You can check to see if the Loop Item is working correctly by manually clicking through the actions in the workflow.
- Click the "Loop Item" after the listing page loads
- Click "Click Item" and wait for the new page to load
- Click the "Loop Item" again to see if Octoparse shows the listing page
If you can see the listing page, that means Octoparse is able to return to the listing page and the Loop should be working. Otherwise, you will need to modify the workflow to make it work. Below are a few quick fixes you can try for yourself.
1. Open the detail page in a new tab
For websites that support opening links in a new tab, go to the settings of the Click Item (which clicks open the new page). Check if "Open in a new tab" is ticked. If not, just ticking the option will help to resolve the issue.
2. Add a Back button
If the Loop Item is still not working correctly even with "Open in a new tab" selected, chances are the new pages cannot be loaded in the new tab.
In this case, the new page will overwrite the listing page as it gets loaded, hence Octoparse cannot switch back to the listing page.
To resolve this, look for any buttons that will take you back to the listing page. In the example below, it would be the "Insurance" button. If there's a button like this, set up a Click action using the "Insurance" button. This way, when Octoparse finishes scraping data on the new page, it will click the "Insurance" button to return to the original list and continue to loop through other items in the list.
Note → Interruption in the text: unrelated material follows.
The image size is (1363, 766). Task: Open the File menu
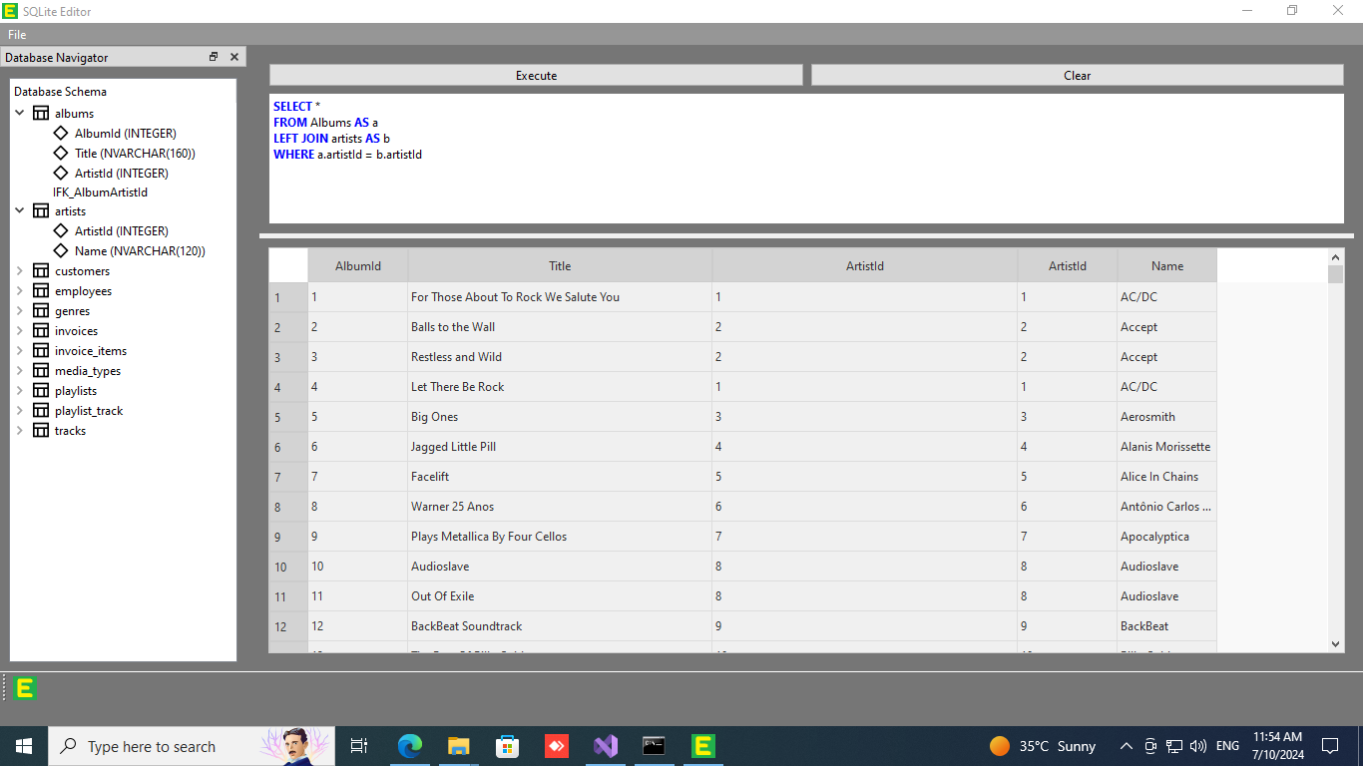[16, 33]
- Click on the "Insurance" button
- Choose "Click element" or "Click button" on the Tips panel
- Adjust the AJAX timeout to make it long enough for the page to render
The workflow should be like this:
3. Add a "Go to Web Page"
Even when "Open in a new tab" is selected and no "Back" button is available, there's still another trick you can try - add a "Go to Web Page" action manually to help Octoparse go back to the original listing page.
Cursor over the workflow and add an "Open Page" step as the last step in the "Loop Item". This action will reopen the listing page every time Octoparse finishes scraping the current item page. However, this trick may not work well if you are scraping a list that spans multiple pages.
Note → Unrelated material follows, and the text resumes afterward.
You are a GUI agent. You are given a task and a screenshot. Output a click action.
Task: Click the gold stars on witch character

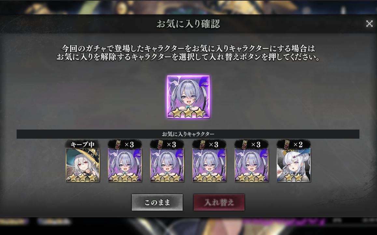click(x=83, y=178)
- Add a "Go to Web Page" action to the workflow
- Copy and paste the URL of the listing page
4. Split the task into two tasks
Last but not the least, regardless of how long your list is or why is it that the page is not loading in a new tab, you can always try to split the task into two, one that fetches the URLs embedded in the list items and the other task that is set up to extract specific information from each of those URLs. This is a trick that does wonders as not only is it reliable but it makes the scraping process much more efficient by not having to switch back and forth between the tabs. Check Scraping product information from Target.com to see how it is done step-by-step.
To further automate the scraping process, you can even associate the tasks to run together using feature: "import URLs from another task".